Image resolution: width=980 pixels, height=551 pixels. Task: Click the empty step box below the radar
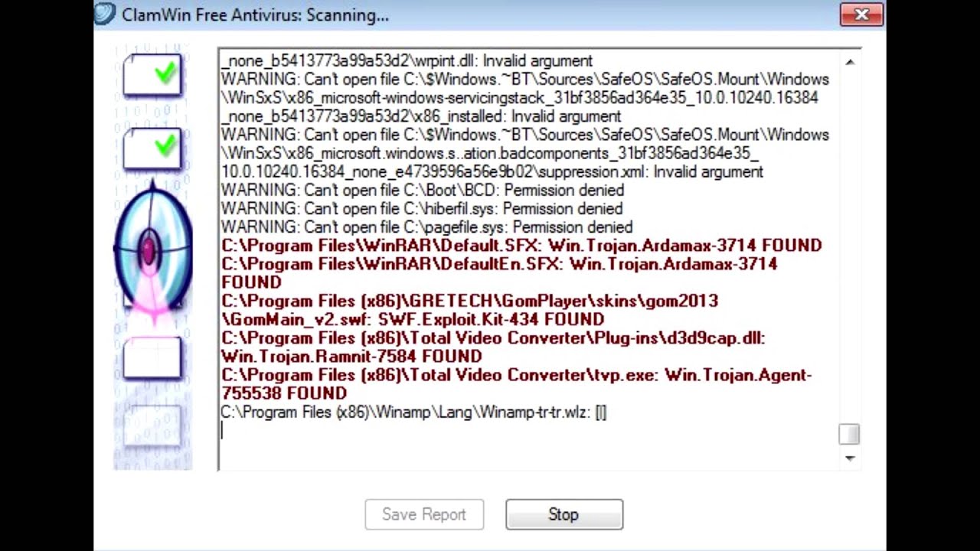[152, 358]
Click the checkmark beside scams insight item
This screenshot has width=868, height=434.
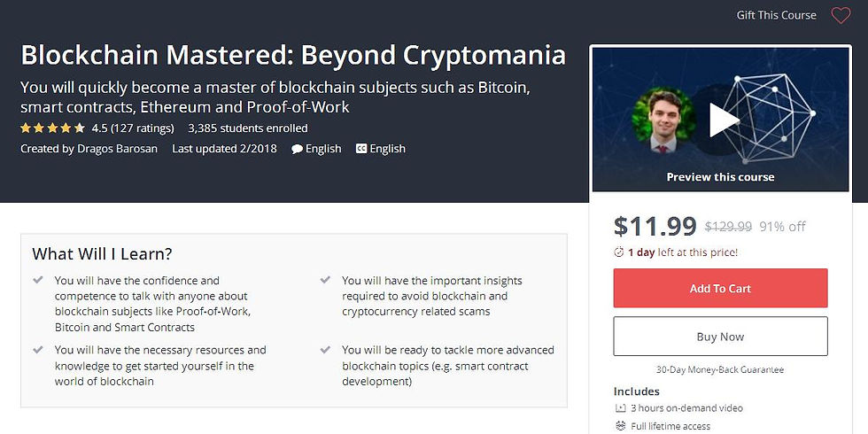point(325,280)
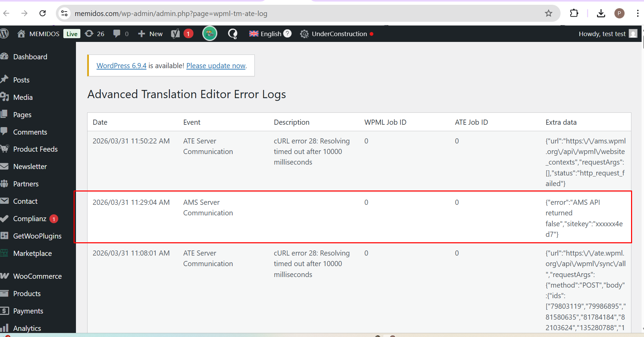Open the Howdy, test test account menu
Screen dimensions: 644x337
click(x=602, y=34)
== == ==
### YOUR OBJECTIVE:
In your copy of the entries above, keep the text exact and leave out the pictures.

### PROBLEM SOLUTION:
Image resolution: width=980 pixels, height=551 pixels. Task: Click the empty step box below the radar
[152, 358]
Click the checkmark beside scams insight item
This screenshot has width=868, height=434.
point(325,280)
Open the Howdy, test test account menu
Screen dimensions: 644x337
click(x=602, y=34)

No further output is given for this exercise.